> **ACTIVITY**:
Report the number of lines in the data where the word "beside" appears, and add no other text.

Pixel coordinate grounding data:

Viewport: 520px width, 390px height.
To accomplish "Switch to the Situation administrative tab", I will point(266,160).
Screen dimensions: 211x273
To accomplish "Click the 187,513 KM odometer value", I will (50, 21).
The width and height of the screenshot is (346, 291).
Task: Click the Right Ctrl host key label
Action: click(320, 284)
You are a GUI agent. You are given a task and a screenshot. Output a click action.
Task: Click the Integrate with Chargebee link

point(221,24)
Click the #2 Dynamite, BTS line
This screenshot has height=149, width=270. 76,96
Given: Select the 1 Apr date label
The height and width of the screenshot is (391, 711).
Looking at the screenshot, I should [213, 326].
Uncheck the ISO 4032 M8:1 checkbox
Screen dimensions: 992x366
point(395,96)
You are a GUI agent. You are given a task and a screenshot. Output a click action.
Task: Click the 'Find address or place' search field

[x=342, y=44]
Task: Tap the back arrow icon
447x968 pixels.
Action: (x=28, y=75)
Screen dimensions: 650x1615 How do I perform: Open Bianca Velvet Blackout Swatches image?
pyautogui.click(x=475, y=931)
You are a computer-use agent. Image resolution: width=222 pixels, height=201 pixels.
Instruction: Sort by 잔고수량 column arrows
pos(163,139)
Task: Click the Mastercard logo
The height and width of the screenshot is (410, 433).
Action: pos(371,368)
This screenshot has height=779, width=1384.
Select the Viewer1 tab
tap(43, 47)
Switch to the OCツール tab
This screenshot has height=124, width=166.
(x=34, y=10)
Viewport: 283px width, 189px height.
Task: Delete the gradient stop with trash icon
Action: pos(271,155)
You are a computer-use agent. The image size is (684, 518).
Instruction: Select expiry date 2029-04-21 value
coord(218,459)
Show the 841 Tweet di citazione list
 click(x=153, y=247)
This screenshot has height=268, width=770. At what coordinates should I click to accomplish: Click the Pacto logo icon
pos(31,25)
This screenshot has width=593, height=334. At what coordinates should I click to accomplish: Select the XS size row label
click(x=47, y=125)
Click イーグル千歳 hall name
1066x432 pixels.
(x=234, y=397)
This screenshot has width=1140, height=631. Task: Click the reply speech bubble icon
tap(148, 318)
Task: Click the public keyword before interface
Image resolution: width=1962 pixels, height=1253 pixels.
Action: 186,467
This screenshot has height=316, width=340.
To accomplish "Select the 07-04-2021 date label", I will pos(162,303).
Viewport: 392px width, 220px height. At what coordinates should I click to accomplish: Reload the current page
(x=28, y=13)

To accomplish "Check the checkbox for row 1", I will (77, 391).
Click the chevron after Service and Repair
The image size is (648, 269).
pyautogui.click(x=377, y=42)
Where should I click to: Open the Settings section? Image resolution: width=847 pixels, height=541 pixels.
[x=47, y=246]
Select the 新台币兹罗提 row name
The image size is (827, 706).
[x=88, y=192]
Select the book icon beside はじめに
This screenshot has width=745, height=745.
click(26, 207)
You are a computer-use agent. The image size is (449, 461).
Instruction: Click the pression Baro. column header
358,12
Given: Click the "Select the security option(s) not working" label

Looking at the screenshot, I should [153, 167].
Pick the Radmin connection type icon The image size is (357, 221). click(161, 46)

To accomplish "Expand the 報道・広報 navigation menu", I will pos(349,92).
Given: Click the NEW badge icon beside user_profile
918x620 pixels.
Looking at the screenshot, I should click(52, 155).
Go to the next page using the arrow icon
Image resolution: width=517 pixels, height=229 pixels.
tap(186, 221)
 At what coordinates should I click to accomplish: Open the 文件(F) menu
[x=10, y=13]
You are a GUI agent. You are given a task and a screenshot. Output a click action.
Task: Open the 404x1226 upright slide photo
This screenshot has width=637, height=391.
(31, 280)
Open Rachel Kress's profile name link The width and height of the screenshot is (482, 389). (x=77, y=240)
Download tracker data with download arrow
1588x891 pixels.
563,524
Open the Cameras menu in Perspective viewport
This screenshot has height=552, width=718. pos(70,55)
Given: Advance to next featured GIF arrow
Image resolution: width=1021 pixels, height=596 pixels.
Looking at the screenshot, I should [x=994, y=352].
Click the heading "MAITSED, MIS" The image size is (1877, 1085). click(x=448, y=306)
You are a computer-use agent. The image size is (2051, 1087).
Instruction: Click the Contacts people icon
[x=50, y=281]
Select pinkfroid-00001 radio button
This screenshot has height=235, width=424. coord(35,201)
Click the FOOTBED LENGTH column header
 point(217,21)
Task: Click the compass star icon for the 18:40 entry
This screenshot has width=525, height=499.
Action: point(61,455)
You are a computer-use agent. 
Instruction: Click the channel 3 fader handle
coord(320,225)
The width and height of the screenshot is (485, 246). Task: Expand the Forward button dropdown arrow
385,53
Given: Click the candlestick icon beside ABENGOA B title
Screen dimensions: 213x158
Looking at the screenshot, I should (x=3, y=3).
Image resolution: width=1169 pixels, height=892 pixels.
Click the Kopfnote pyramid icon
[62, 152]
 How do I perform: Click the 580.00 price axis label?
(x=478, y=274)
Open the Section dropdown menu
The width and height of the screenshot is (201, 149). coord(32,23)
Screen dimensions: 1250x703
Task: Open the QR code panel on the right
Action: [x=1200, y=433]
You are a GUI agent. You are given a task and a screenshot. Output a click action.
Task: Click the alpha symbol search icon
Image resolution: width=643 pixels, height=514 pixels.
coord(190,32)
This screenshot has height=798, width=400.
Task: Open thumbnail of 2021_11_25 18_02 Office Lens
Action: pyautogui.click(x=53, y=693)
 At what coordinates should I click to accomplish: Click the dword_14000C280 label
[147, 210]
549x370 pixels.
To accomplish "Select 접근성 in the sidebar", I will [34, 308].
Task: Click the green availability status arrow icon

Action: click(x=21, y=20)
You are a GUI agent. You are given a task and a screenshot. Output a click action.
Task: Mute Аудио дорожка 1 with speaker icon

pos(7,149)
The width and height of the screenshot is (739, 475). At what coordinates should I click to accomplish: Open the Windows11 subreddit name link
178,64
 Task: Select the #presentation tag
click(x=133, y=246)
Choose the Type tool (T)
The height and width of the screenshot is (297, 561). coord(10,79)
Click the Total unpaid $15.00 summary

> **OUTPUT FOR THIS TASK**:
3